• The request:
Return every line in the listing below that contains the word "coordinates".

▽

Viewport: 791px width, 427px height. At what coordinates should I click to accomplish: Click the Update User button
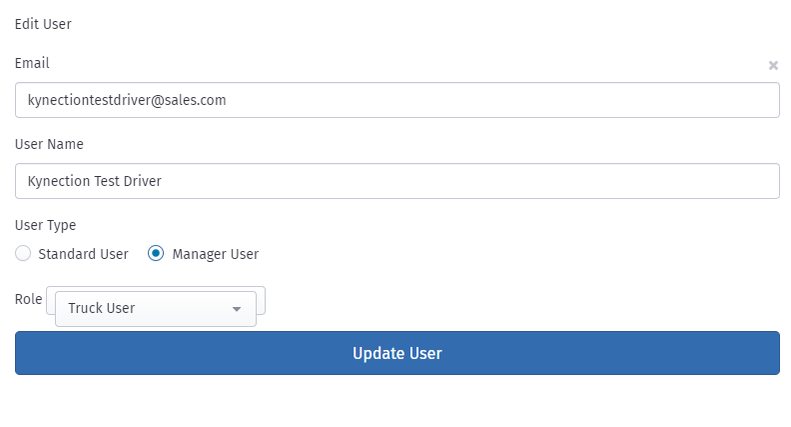[x=397, y=353]
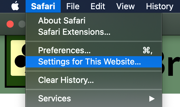The height and width of the screenshot is (107, 180).
Task: Close the Safari menu by clicking Safari
Action: (x=43, y=6)
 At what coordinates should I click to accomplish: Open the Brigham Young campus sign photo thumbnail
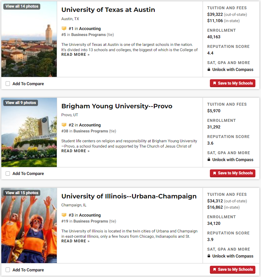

△

• Response to this exercise:
Viewport: 791px width, 427px height. At what coordinates should I click to accomplish: Click the Update User button
 At what coordinates should I click to accomplish: Open the Brigham Young campus sign photo thumbnail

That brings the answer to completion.